Trying to help my niece overcome her fear of the ocean, I coaxed her into the water about thigh-deep, and we rode waves to shore on her inflatable raft. The surf was a little rough that day following a storm that had moved through earlier, so our escapade was rough and tumble, filled with giggles and our eyes stinging from the salt water as we struggled to keep a grip on the raft's rope and stand up again. My sister looked on for a while, and then decided to join the fun. She took the raft out, and we watched her ride a wave, laughing as the waves brought her into the shallows. She went out for a second run.

Suddenly everything changed
I was horrified to see that Elle was suddenly much farther out to sea, up to her neck in water and without the raft. "Need the raft!" she gasped. It took a second for me to grasp that she was really in trouble, and not just playing. I turned shoreward for a second, directed my niece to go toward the beach, and then plunged after the float and waded after Elle -- who was now even farther out -- with it. When I got within range of her, I pushed the raft out to her. Seeing that she caught it, I turned to my niece, intending to scoop her up and carry her onshore.

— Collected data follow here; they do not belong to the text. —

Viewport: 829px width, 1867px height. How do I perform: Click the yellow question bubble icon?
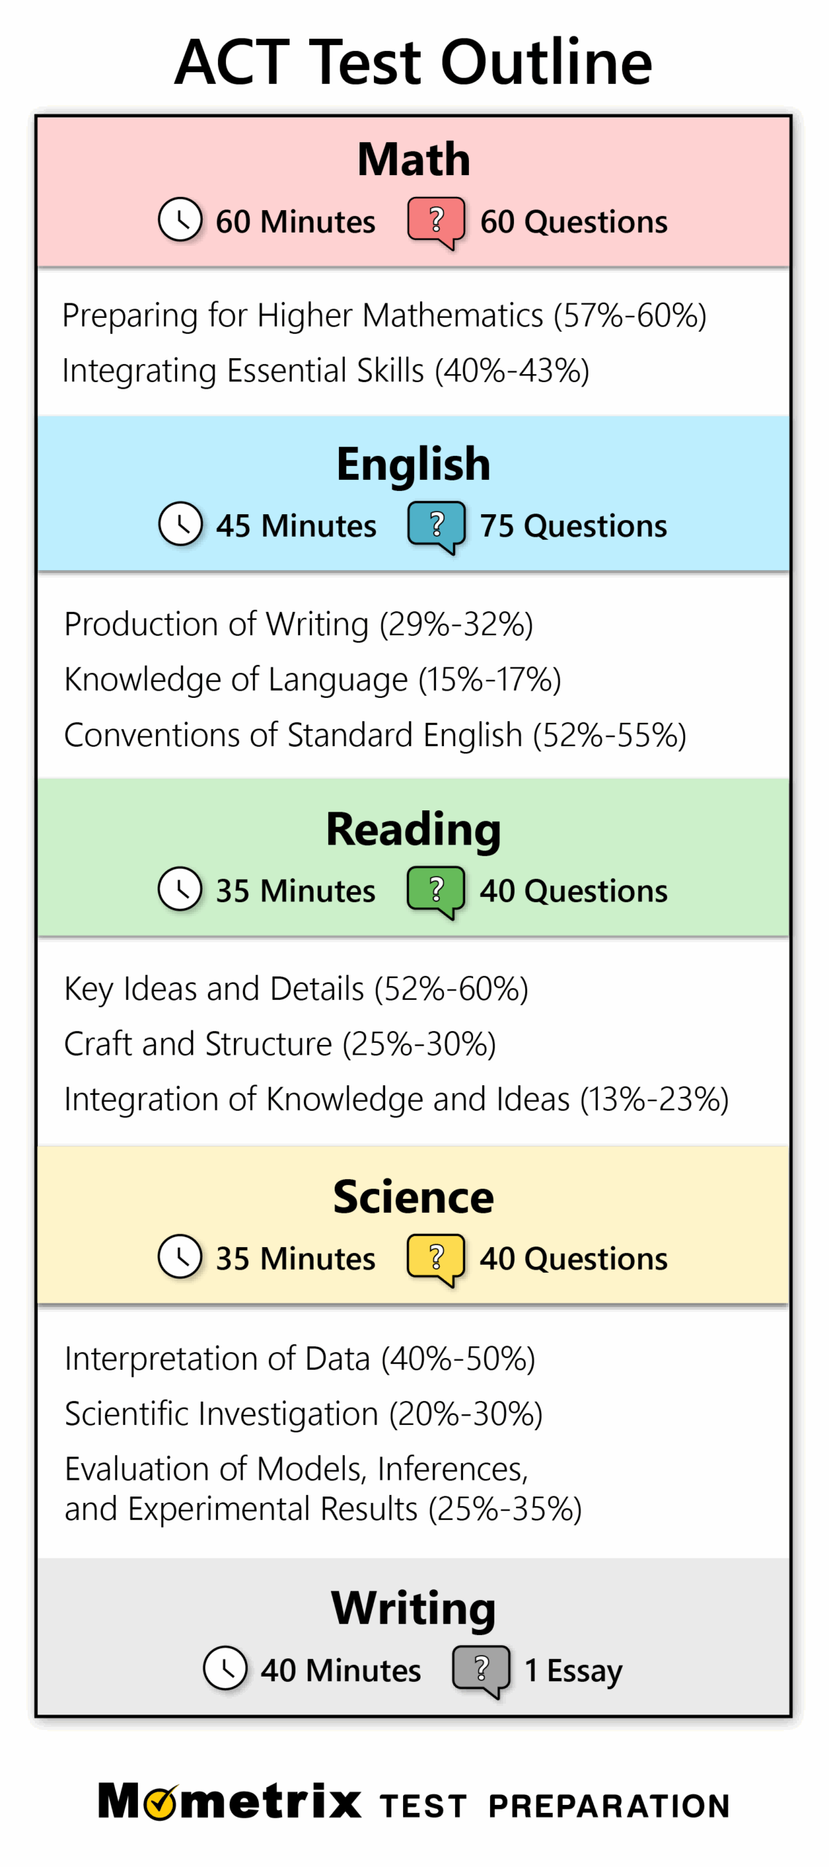[436, 1256]
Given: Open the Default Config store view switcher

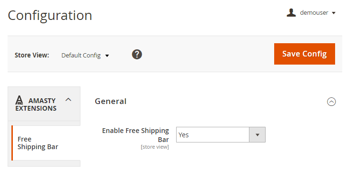Looking at the screenshot, I should tap(85, 55).
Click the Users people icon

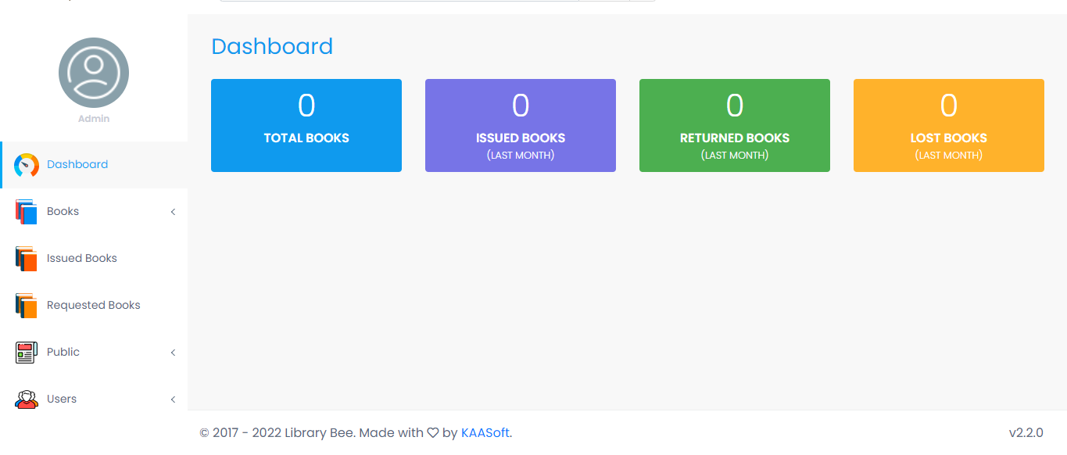coord(27,399)
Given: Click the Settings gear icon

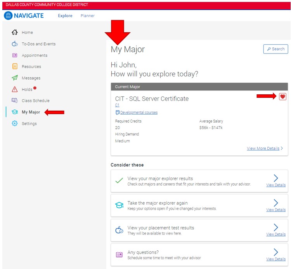Looking at the screenshot, I should point(15,123).
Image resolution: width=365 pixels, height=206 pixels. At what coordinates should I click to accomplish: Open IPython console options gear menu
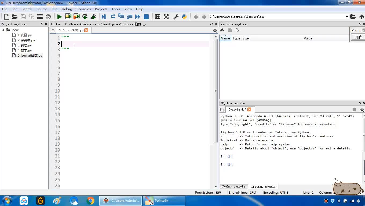(362, 110)
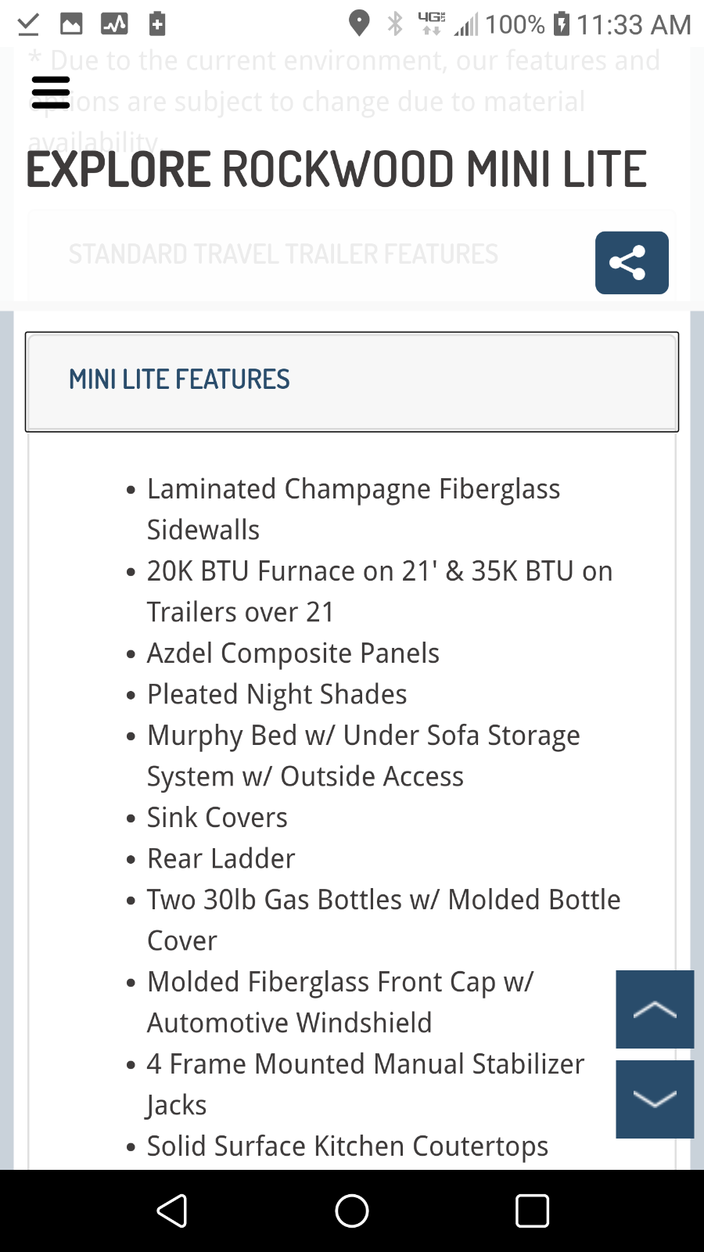
Task: Tap the battery status icon
Action: click(561, 23)
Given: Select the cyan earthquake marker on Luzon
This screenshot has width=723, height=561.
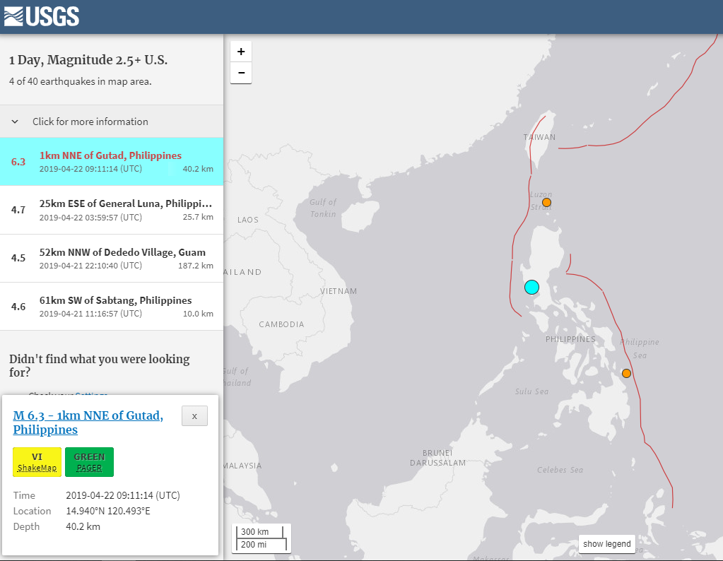Looking at the screenshot, I should pyautogui.click(x=531, y=287).
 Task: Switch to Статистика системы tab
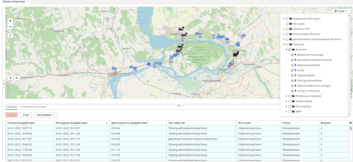tap(33, 107)
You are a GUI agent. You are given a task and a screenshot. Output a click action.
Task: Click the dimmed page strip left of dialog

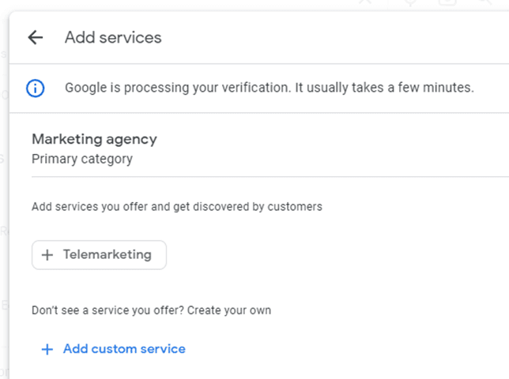[4, 194]

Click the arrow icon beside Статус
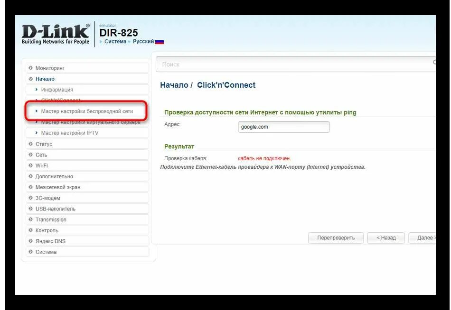point(30,144)
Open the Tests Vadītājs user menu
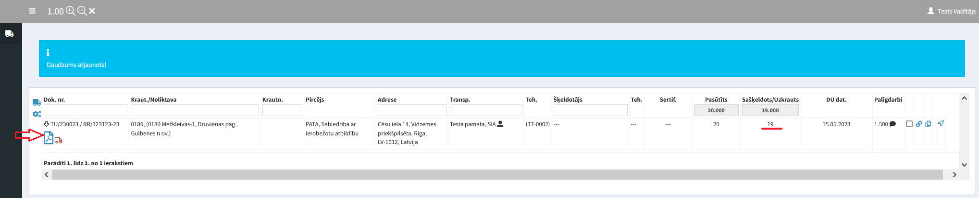This screenshot has width=979, height=198. pyautogui.click(x=953, y=11)
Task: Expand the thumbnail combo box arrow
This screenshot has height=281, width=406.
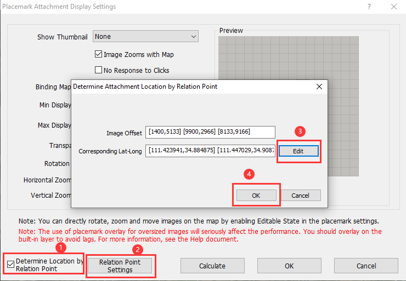Action: (194, 37)
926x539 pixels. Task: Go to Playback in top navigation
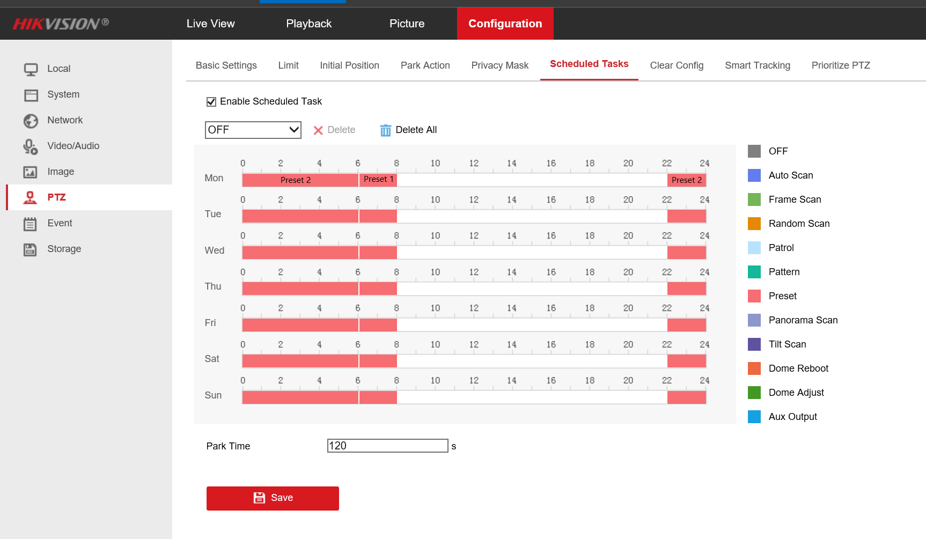point(308,24)
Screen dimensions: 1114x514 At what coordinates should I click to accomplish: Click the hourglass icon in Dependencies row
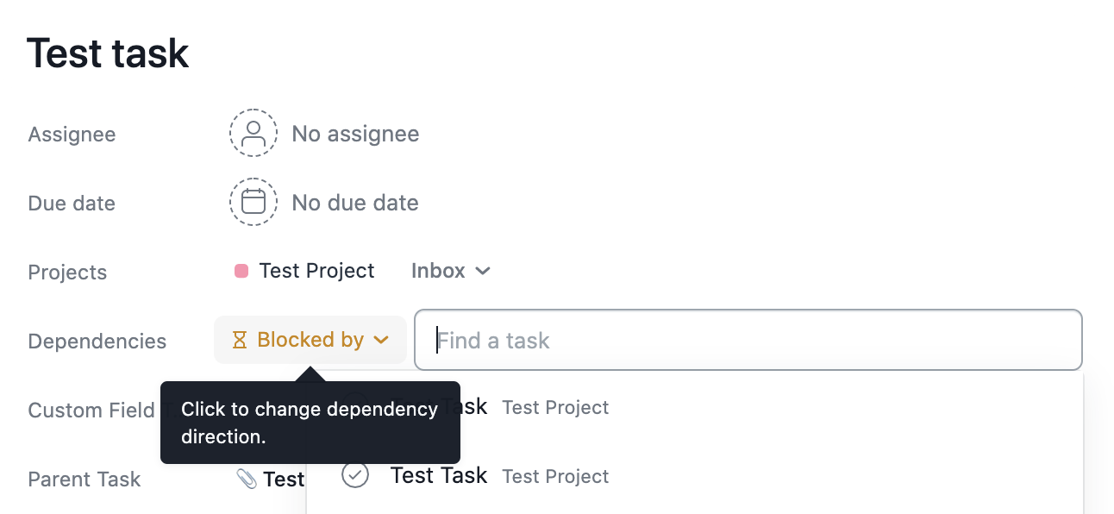240,341
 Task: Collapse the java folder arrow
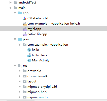tap(15, 39)
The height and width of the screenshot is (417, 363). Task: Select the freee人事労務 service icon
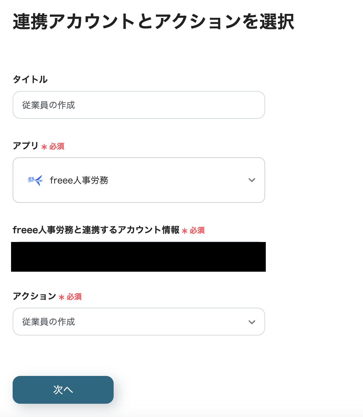click(x=35, y=180)
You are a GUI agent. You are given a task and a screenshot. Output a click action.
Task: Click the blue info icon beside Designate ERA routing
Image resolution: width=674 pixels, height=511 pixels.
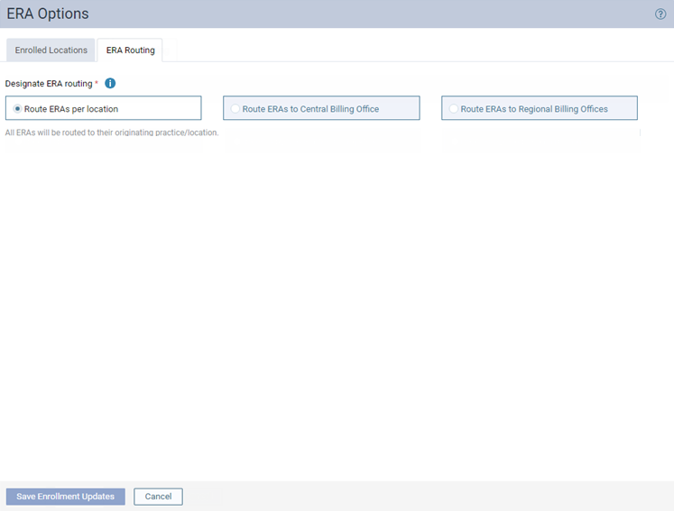tap(110, 84)
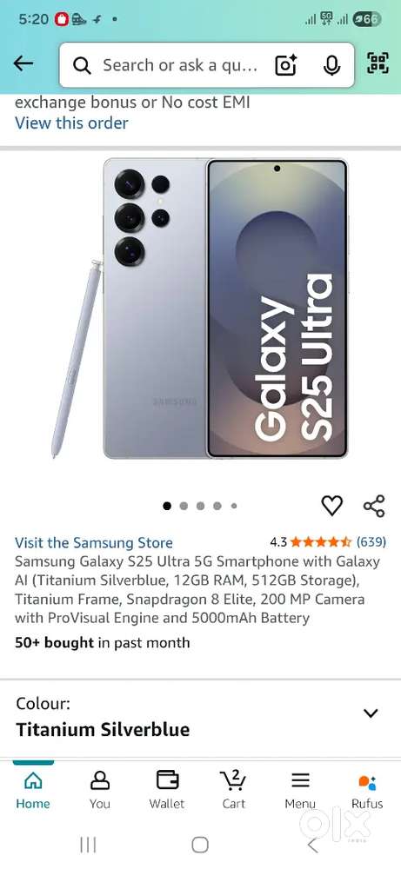Open the Wallet tab

pyautogui.click(x=167, y=789)
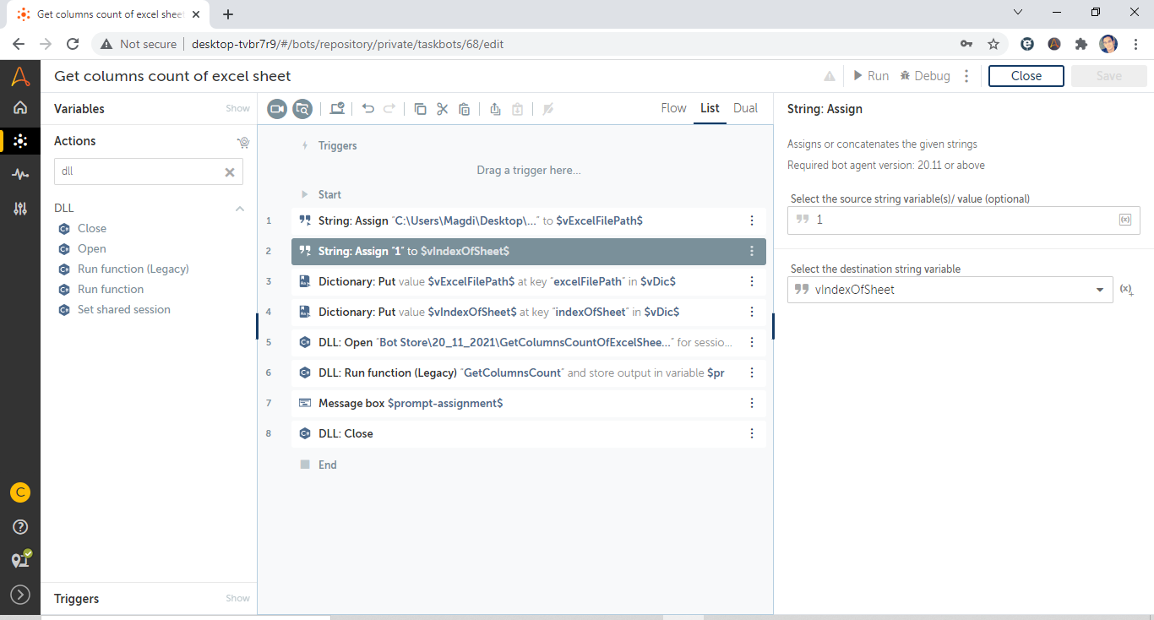Click the Undo arrow in the toolbar
The height and width of the screenshot is (620, 1154).
point(367,108)
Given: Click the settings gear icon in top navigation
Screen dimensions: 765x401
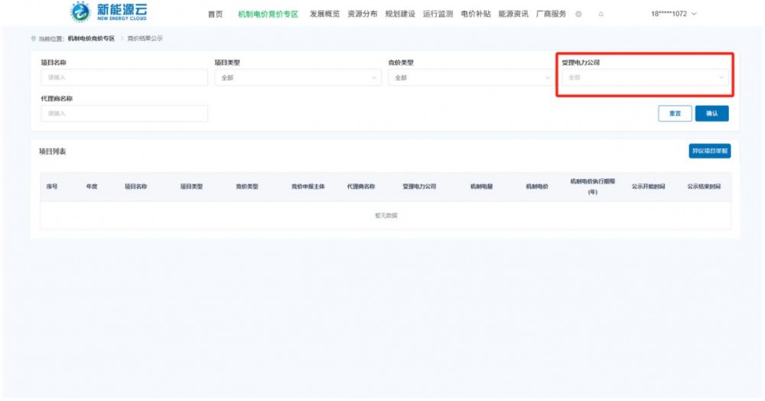Looking at the screenshot, I should pos(578,15).
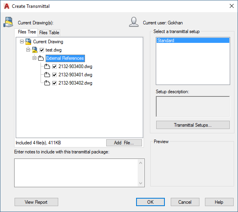Switch to the Files Table tab
238x212 pixels.
coord(49,33)
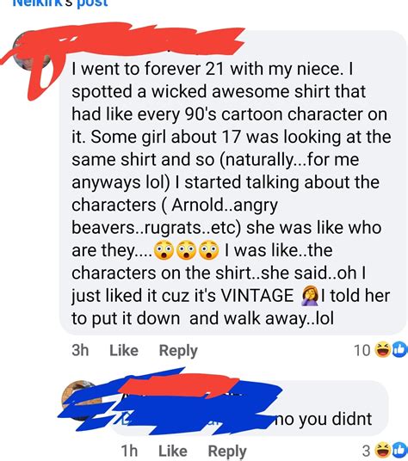
Task: Click the 3h timestamp on the comment
Action: coord(80,350)
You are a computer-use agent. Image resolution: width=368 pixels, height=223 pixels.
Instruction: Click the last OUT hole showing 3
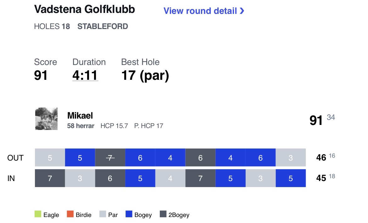click(x=291, y=158)
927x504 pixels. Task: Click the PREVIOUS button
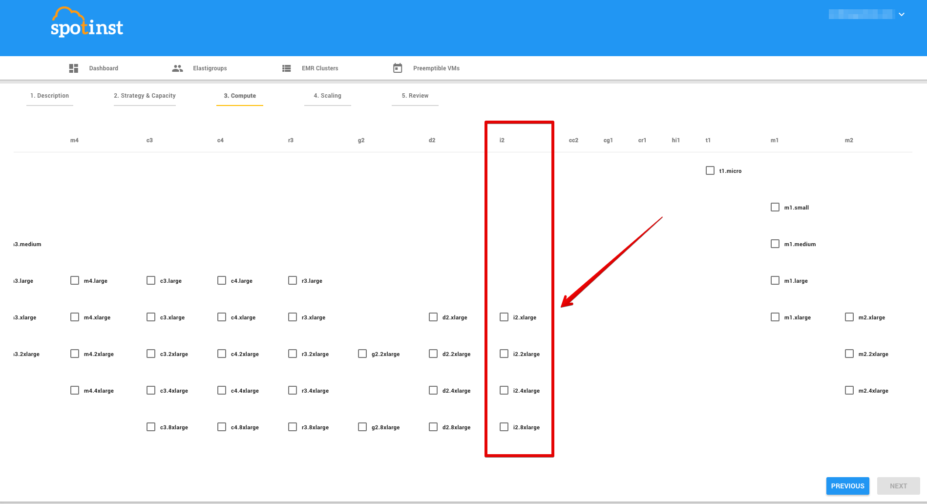pyautogui.click(x=847, y=486)
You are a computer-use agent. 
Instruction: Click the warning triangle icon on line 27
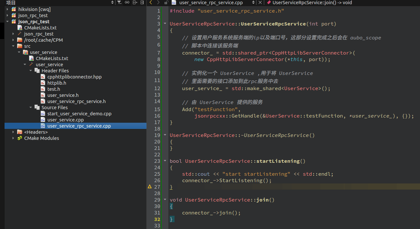[x=150, y=187]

Then, things really went South
Somehow, in a mixed up, slow-motion moment that only lasted a few seconds, my niece and sister came together on the float and I found myself 30 feet away from the pair, and unable to touch the bottom. I swam a bit, thinking I might have just stepped into a trough, and tried again. No bottom. By this time, I was another 10-20 feet out. A huge wave crashed over my head, leaving me breathless. I yelled to Elle, "Bring the raft this way!" and tried to tread water.

There's simply no way that I can convey the horror of being caught in a rip current. I had heard of them before, but the actual experience didn't feel like I imagined it would. There was no rush of water, no sense of being pulled along, only the horrid realization that every few seconds, I was much, much further out to sea. Even then, it was still dawning on me what had me in its grip.

Roughly 100 people drown from these currents in the US annually, and I can see why. No matter how you tell yourself to remain calm and avoid fighting the current, every fiber in your body screams at you to swim straight for the shore. It's the worst thing you can possibly do. I tried it, and rapidly realized I was getting exhausted and wouldn't last long. I said a quick prayer and rolled over onto my back. "OK," I told myself, "Just stay like this for a minute and get your breath." Much calmer now, I remembered the rip current advice I had read, and began backstroking parallel to the beach toward my sister. Eventually, and much to my relief, they reached me.

Still not out of danger
The three of us clung to the raft, but the current was still dragging us out. To make matters worse, my niece had become hysterical, pulling one corner of the raft so it went into a tailspin and screaming every few seconds, each time another wave washed over us. We were all in danger of being swept from the float, helpless into the rolling ocean. My sister somehow got Bren's chest up on the raft between us. I said to my niece, "Bren, look at me. We need your help. I need you to stay there and kick your feet in my direction. "I caaaann'tt!" she wailed and then relapsed into hysterical screaming as another wave hit us broadside.

I looked her dead-on and commanded in a deep voice, "You can, and you will!" In that brief second, her eyes grew large and she was more afraid of me than of the sea. But kick she did. Then, I convinced my sister that we needed to swim parallel to the shore, and we all began to work together in a good direction. It took much longer than I can relate, but eventually we began to feel sand beneath our feet. We both tried to dig our toes in, but the undertow kept making us lose our grip. We started to go back out again.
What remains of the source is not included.